(Saved data entries)
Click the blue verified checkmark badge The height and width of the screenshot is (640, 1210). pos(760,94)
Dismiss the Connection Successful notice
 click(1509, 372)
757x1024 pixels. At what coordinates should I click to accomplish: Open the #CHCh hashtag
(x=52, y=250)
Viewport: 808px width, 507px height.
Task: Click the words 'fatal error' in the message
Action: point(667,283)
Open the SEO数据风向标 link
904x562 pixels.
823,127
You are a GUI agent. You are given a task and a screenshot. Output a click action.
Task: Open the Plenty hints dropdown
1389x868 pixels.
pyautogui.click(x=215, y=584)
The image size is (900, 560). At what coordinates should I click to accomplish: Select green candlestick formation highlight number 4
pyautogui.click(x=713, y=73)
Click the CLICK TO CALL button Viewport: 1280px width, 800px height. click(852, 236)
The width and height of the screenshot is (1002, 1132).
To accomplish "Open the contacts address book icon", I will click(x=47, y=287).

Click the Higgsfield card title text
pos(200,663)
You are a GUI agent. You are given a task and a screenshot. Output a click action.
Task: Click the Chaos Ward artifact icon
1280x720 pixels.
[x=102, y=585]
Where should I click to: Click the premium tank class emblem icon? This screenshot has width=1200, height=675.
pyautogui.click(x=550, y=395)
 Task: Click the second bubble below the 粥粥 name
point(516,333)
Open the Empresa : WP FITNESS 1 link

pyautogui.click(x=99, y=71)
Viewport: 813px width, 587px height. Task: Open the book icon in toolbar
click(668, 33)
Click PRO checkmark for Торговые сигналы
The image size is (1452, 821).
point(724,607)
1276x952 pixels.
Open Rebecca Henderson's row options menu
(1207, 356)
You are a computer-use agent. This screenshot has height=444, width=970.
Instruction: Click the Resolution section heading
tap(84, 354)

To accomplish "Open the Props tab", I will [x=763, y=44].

Aim of the task - Transcribe every entry verbatim.

Result -
Click the blue verified checkmark badge The height and width of the screenshot is (640, 1210). pos(760,94)
Dismiss the Connection Successful notice
 click(1509, 372)
757x1024 pixels. At what coordinates should I click to accomplish: Open the #CHCh hashtag
(x=52, y=250)
Viewport: 808px width, 507px height.
Task: Click the words 'fatal error' in the message
Action: point(667,283)
Open the SEO数据风向标 link
904x562 pixels.
823,127
You are a GUI agent. You are given a task and a screenshot. Output a click action.
Task: Open the Plenty hints dropdown
1389x868 pixels.
pyautogui.click(x=215, y=584)
The image size is (900, 560). At what coordinates should I click to accomplish: Select green candlestick formation highlight number 4
pyautogui.click(x=713, y=73)
Click the CLICK TO CALL button Viewport: 1280px width, 800px height. click(852, 236)
The width and height of the screenshot is (1002, 1132).
To accomplish "Open the contacts address book icon", I will click(x=47, y=287).

Click the Higgsfield card title text
pos(200,663)
You are a GUI agent. You are given a task and a screenshot. Output a click action.
Task: Click the Chaos Ward artifact icon
1280x720 pixels.
[x=102, y=585]
Where should I click to: Click the premium tank class emblem icon? This screenshot has width=1200, height=675.
pyautogui.click(x=550, y=395)
 Task: Click the second bubble below the 粥粥 name
point(516,333)
Open the Empresa : WP FITNESS 1 link

pyautogui.click(x=99, y=71)
Viewport: 813px width, 587px height. Task: Open the book icon in toolbar
click(668, 33)
Click PRO checkmark for Торговые сигналы
The image size is (1452, 821).
point(724,607)
1276x952 pixels.
Open Rebecca Henderson's row options menu
(1207, 356)
You are a computer-use agent. This screenshot has height=444, width=970.
Instruction: Click the Resolution section heading
tap(84, 354)

To accomplish "Open the Props tab", I will [x=763, y=44].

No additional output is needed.